Ada yang disiksa, ada yang dibunuh dan banyak yang dibuang ke Boven Digoel, Irian Jaya.
Peristiwa ini dijadikan dalih oleh Belanda untuk menangkap, menahan dan
membuang setiap orang yang melawan mereka, sekalipun bukan PKI. Maka
perjaungan nasional mendapat pukulan yang sangat berat dan mengalami
kemunduran besar serta lumpuh selama bertahun-tahun.
Tan Malaka yang berada di luar negeri pada waktu itu, berkumpul dengan beberapa temannya di Bangkok. Di ibu kota Thailand itu, bersama Soebakat dan Djamaludddin Tamin, Juni 1927 Tan Malaka memproklamasikan berdirinya Partai Republik Indonesia (PARI).

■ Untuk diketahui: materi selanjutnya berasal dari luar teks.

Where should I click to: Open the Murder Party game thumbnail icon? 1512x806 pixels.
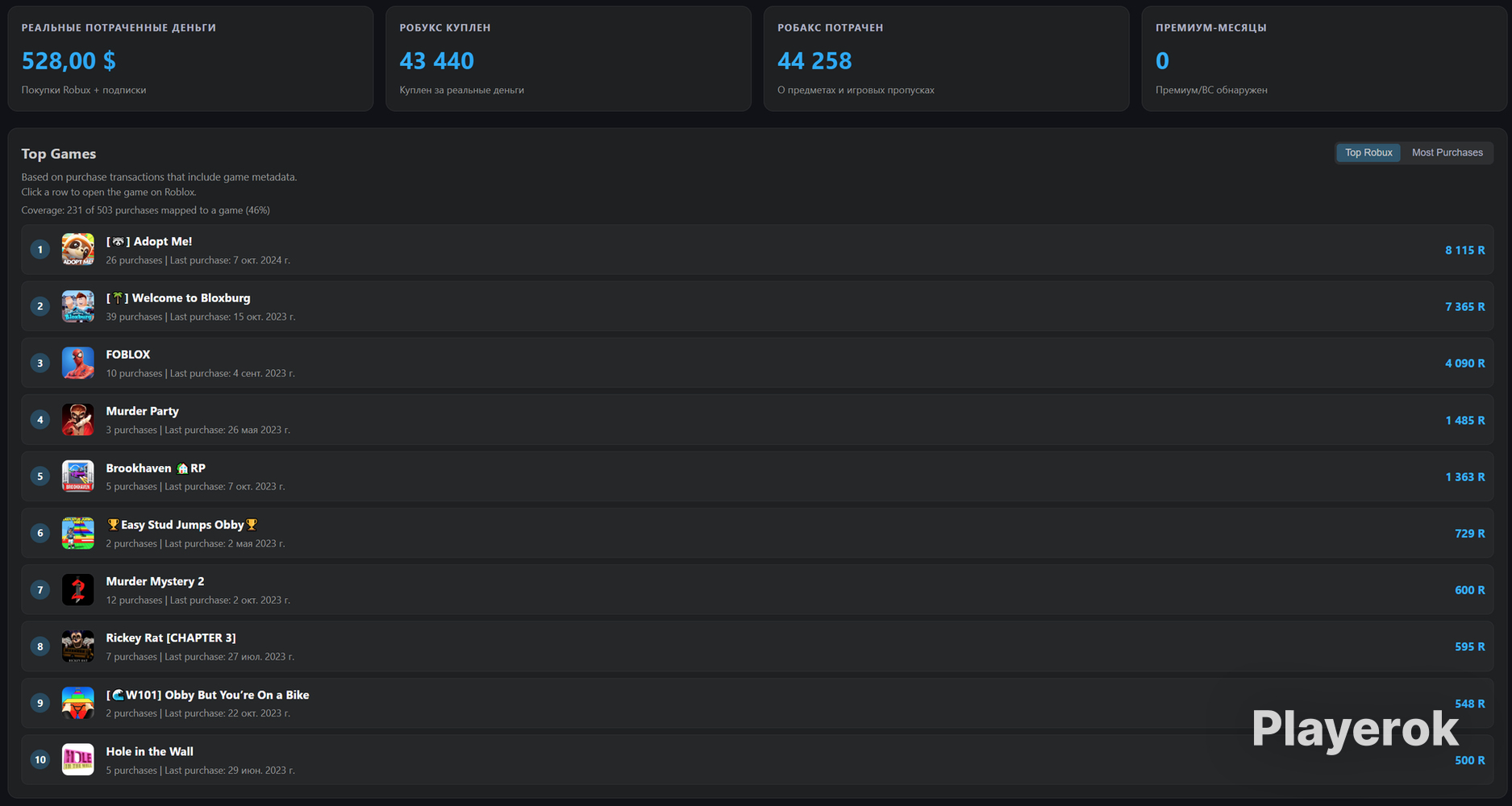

Dua tahun sebelumnya Tan Malaka telah menulis "Menuju Republik Indonesia". Itu ditunjukkan kepada para pejuang intelektual di Indonesia dan di negeri Belanda. Terbitnya buku itu pertama kali di Kowloon, Hong Kong, April 1925.
Prof. Mohammad Yamin, dalam karya tulisnya "Tan Malaka Bapak Republik Indonesia"
memberi komentar: "Tak ubahnya daripada Jefferson Washington
merancangkan Republik Amerika Serikat sebelum kemerdekaannya tercapai
atau Rizal Bonifacio meramalkan Philippina sebelum revolusi Philippina
pecah…."
3. Madilog
Madilog
merupakan istilah baru dalam cara berpikir, dengan menghubungkan ilmu
bukti serta mengembangkan dengan jalan dan metode yang sesuai dengan
akar dan urat kebudayaan Indonesia sebagai bagian dari kebudayaan dunia.
Bukti adalah fakta dan fakta adalah lantainya ilmu bukti. Bagi
filsafat, idealisme yang pokok dan pertama adalah budi (mind), kesatuan,
pikiran dan penginderaan. Filsafat materialisme menganggap alam, benda
dan realita nyata obyektif sekeliling sebagai yang ada, yang pokok dan
yang pertama.
Bagi Madilog (Materialisme, Dialektika, Logika)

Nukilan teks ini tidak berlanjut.